SUPPLIED PASSAGE:

## begin

CUDA basically has a stranglehold on GPGPU in the creative space. OpenCL support is in a few handful of creative apps with the most notable being Apple in their stuff like Final Cut Pro because they hate NVIDIA with a burning passion. Unless Intel's new GPU efforts turn out to be trash (Raja has an enormous lump of money fueling him though) and AMD falls unimaginably far behind, Apple will probably never add CUDA support to their software. Wondering when Apple will start bringing GPU architecture design in house for their x86 machines as well.

Back to NVIDIA, I'm expecting Turing to not get a refresh for another 2 years outside of the occasional Ti release and releasing identically named SKUs with lower performance. Unless Navi is that good, high probability NVIDIA will make people wait 2+ years for another card to milk the market dry. Using a 106 chip in a ##70 product is pretty sad enough. Within the next few generations I'd almost expect the ##80 products to also get 106 chips instead of 104 chips at the rate we're going.

Anyways, given the current glimpses of RTX2080 Ti raytracing performance, it's not looking good.

## end

INFORMATION SUPPLIED:
## begin

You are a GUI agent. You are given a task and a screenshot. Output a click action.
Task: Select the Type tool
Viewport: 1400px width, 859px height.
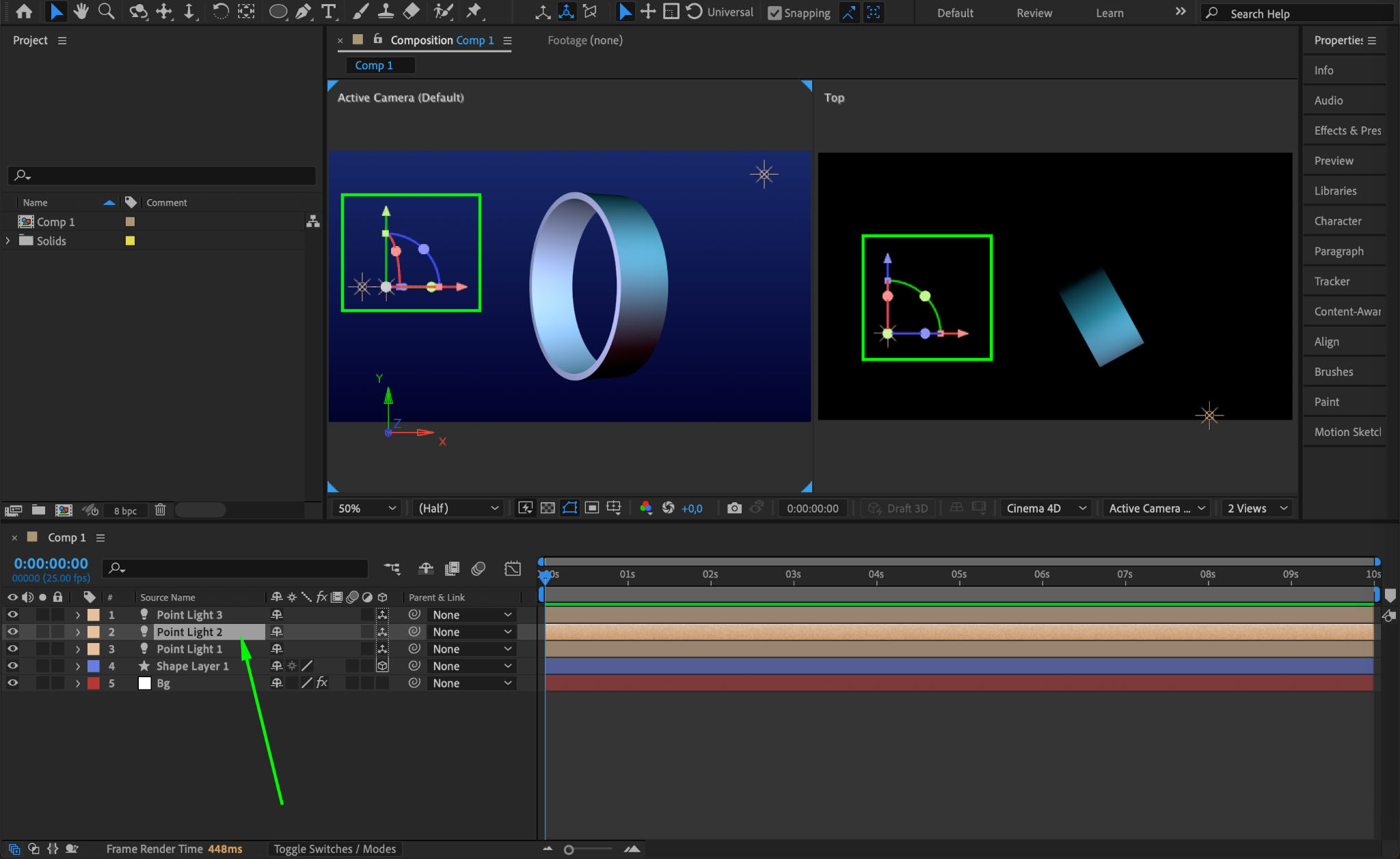tap(328, 12)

## end

Copy the stretch from "CUDA basically has" through "machines as well." in the GPU comment above the listing, putting "professional" wherever "creative" appears.

COMPLETED EXERCISE:
CUDA basically has a stranglehold on GPGPU in the professional space. OpenCL support is in a few handful of professional apps with the most notable being Apple in their stuff like Final Cut Pro because they hate NVIDIA with a burning passion. Unless Intel's new GPU efforts turn out to be trash (Raja has an enormous lump of money fueling him though) and AMD falls unimaginably far behind, Apple will probably never add CUDA support to their software. Wondering when Apple will start bringing GPU architecture design in house for their x86 machines as well.